Au bloc, nous rangeons notre matériel. La pièce est petite, 15 m2 à tout casser, en poussant fort les murs. Il y a peu de place pour poser le matériel, on va s'organiser. Début prévu à 8 heures demain matin.
Le soleil se couche peu à peu. La lumière change sur le fleuve et donne à cette fin de journée une note apaisante. Sur la berge, les enfants se sont dispersés et je découvre que sur cette île où est amarré notre hôpital, habite une population de 80 000 habitants, dixit Massoud,  sur une terre de 40 km de long. Difficile de se rendre compte de ce qui se trame au delà du regard, facile d'imaginer que la misère est immense.

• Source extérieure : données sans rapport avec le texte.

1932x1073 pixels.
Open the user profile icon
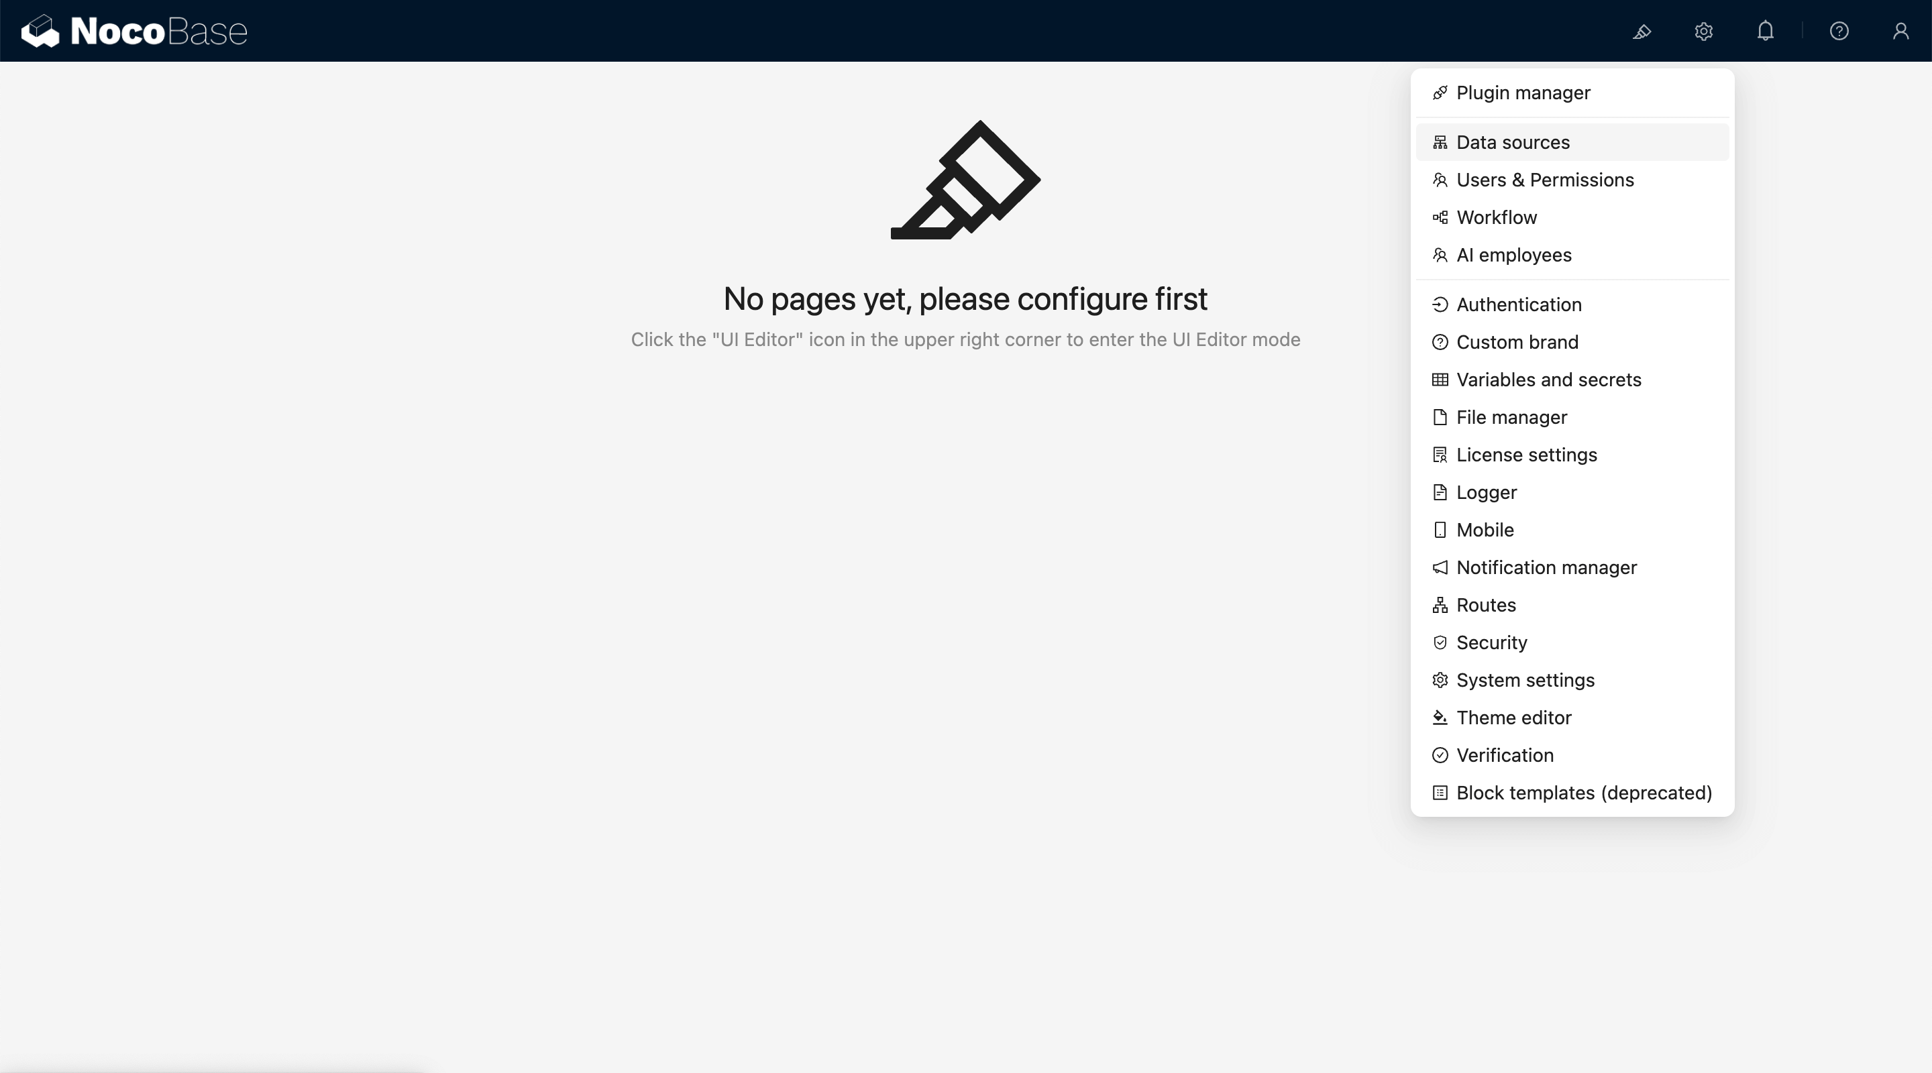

La chaleur reste accablante et la douche est la bienvenue, un grand moment! Sous un petit filet d'eau froide pompée dans le fleuve, debout dans un grand baquet pour ne pas inonder la minuscule pièce où sont aussi les WC, je m'asperge avec un broc en plastique rouge usagé pour tenter... et même réussir, youpi!!!... un shampoing sur mes cheveux poisseux de sueur. Je vide ensuite ma bassine dans le trou planqué derrière les dits WC et, le tour est joué! La pièce est inondée, il fait toujours 40 degrés ou plus, mais j'ai les cheveux propres et c'est bien.


Nous nous retrouvons tous les quatre autour du repas que Johnny nous a concocté avec amour dans une chaleur égale à elle-même qui inhibe déjà les effets bienfaisants de la douche et du shampoing. En quittant Didier et Marine pour rentrer sur La Péniche, nous montons, Christiane et moi, dire bonsoir aux patients qui sont hospitalisés sur la berge sous un toit de tôle ondulée. Sur des lattes de bois qui servent de matelas, les plus petits dorment déjà, dans la lumière blafarde et vacillante d'une ampoule qui pendouille et se balance, tandis que les mamans essuient de misérables gamelles en fer avec des chiffons aux aspects douteux. Le spectacle est tellement irréel que j'ai du mal à réaliser que je suis bien là, au bout du bout du monde, au milieu de ces gens que j'aime et que nous sommes venus aider.

Tout à l'heure, sur ce matelas un peu dur, la tête posée sur l'oreiller en béton de ma cabine aseptisée par trois tonnes de bombe qu'un cleaner souriant est venu déverser pour me débarrasser de l'invasion de fourmis et de quelques araignées qui font la même croisière que moi, je vais dormir, bercée par le ronronnement du groupe électrogène, en rêvant aux enfants que j'endormirai demain.